━━━ DATA RECORDS
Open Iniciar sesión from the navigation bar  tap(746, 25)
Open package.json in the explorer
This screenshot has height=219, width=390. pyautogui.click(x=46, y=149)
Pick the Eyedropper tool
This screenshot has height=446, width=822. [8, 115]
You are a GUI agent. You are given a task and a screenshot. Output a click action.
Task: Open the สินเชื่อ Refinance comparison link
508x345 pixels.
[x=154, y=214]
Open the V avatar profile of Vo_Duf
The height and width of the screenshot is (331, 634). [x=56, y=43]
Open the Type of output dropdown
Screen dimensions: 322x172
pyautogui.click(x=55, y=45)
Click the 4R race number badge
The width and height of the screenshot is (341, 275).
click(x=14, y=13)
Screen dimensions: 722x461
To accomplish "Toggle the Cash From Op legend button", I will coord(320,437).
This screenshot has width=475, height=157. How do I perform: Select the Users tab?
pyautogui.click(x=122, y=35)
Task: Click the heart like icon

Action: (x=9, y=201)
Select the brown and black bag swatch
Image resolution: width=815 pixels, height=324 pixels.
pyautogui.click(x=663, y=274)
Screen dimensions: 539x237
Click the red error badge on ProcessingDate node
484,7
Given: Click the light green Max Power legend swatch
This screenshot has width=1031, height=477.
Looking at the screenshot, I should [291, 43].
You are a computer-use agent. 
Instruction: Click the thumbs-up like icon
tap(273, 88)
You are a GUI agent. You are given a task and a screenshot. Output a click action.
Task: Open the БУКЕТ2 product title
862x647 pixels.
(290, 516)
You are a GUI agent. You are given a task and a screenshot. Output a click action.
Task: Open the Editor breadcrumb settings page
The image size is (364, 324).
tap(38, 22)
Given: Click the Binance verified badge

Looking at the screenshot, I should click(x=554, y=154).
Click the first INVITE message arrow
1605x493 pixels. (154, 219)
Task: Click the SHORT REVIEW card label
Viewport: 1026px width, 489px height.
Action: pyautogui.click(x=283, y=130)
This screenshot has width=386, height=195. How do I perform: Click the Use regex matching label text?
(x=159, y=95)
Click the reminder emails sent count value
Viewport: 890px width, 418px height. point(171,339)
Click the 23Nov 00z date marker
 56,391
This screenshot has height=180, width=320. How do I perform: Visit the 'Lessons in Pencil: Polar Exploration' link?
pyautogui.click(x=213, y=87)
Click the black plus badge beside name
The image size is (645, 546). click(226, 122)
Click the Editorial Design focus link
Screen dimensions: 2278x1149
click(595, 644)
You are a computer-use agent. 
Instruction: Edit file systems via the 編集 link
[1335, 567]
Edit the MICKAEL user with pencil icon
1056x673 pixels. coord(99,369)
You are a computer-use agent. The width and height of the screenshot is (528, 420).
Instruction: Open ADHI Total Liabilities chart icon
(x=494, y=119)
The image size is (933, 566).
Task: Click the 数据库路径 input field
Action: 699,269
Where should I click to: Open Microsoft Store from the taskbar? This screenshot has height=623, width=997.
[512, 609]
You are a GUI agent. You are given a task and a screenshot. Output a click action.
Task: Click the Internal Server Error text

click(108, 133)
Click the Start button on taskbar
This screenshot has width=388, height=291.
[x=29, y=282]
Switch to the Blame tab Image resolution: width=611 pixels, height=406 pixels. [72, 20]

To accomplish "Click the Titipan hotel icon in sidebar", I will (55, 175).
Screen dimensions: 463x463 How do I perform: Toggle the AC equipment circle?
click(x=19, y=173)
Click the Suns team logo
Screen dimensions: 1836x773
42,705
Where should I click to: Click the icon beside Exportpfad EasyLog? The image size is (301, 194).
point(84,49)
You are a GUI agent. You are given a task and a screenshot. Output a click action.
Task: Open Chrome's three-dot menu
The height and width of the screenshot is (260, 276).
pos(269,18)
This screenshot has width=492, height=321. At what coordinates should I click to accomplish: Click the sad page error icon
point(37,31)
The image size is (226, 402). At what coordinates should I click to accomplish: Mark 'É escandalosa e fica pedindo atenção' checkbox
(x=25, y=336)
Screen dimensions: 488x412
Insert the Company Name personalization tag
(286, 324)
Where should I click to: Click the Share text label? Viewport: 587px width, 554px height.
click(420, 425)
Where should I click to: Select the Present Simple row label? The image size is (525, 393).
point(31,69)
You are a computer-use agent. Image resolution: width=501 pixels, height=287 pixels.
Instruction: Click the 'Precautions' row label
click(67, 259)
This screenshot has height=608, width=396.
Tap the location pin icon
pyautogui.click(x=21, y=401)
━━━━━━
EXERCISE INSTRUCTIONS
Give a single number: the count of lines above that include the word "computer".

SOLUTION FOR THIS TASK
4